Input data ::
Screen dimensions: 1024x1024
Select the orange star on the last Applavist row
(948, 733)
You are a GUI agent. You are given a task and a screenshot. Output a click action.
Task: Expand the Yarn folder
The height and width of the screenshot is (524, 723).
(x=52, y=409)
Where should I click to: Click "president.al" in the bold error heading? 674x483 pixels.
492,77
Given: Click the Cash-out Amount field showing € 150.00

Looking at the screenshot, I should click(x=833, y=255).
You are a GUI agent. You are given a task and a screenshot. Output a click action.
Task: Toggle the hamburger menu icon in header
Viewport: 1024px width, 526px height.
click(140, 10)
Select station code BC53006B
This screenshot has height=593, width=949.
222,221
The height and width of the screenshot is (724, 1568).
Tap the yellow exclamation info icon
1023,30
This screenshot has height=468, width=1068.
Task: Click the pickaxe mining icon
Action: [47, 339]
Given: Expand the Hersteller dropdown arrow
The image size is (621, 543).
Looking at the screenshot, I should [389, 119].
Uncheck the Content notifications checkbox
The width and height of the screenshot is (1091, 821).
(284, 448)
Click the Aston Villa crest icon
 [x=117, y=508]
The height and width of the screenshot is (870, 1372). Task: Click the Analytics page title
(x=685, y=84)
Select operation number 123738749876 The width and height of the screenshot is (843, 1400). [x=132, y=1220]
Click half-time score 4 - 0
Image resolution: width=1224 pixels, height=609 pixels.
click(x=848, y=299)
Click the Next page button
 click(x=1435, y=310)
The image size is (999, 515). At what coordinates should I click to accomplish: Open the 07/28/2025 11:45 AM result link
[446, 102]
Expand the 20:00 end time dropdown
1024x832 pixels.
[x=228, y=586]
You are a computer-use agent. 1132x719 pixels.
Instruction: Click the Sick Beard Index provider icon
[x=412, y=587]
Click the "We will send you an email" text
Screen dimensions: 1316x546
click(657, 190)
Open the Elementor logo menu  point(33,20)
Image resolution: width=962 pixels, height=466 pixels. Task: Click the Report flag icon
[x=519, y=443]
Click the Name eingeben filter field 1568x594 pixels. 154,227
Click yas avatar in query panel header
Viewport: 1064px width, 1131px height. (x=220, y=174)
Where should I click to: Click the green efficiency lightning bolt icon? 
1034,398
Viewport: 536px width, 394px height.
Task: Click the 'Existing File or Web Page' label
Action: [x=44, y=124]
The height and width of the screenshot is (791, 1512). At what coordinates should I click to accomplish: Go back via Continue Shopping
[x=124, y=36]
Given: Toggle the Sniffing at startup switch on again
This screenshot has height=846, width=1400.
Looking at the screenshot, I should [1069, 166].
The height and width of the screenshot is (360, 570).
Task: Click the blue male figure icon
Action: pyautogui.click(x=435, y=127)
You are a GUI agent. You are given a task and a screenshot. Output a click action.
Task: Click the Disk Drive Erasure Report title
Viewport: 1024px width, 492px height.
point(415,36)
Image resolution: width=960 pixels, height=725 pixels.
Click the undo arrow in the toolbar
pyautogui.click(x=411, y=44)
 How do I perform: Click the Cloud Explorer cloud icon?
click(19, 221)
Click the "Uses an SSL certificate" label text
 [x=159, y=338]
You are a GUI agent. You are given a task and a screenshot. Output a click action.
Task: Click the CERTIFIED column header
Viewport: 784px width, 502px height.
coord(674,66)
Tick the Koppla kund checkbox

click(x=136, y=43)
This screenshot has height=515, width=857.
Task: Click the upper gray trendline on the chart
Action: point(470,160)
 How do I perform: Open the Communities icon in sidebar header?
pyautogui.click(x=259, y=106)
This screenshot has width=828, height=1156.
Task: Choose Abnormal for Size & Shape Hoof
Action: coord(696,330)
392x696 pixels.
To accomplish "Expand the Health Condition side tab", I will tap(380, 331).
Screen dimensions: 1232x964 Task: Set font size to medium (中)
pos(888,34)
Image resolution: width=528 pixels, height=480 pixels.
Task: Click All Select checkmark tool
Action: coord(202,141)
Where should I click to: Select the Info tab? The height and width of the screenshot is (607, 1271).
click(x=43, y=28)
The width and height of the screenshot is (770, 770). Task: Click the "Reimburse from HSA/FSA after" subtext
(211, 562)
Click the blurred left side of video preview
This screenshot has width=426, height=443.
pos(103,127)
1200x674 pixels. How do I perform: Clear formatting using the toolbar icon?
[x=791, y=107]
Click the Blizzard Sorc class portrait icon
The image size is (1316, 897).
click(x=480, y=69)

What is expected :: If a line of the data above holds the string "menu", count it, then give only the final number.

Solution to the exercise :: 2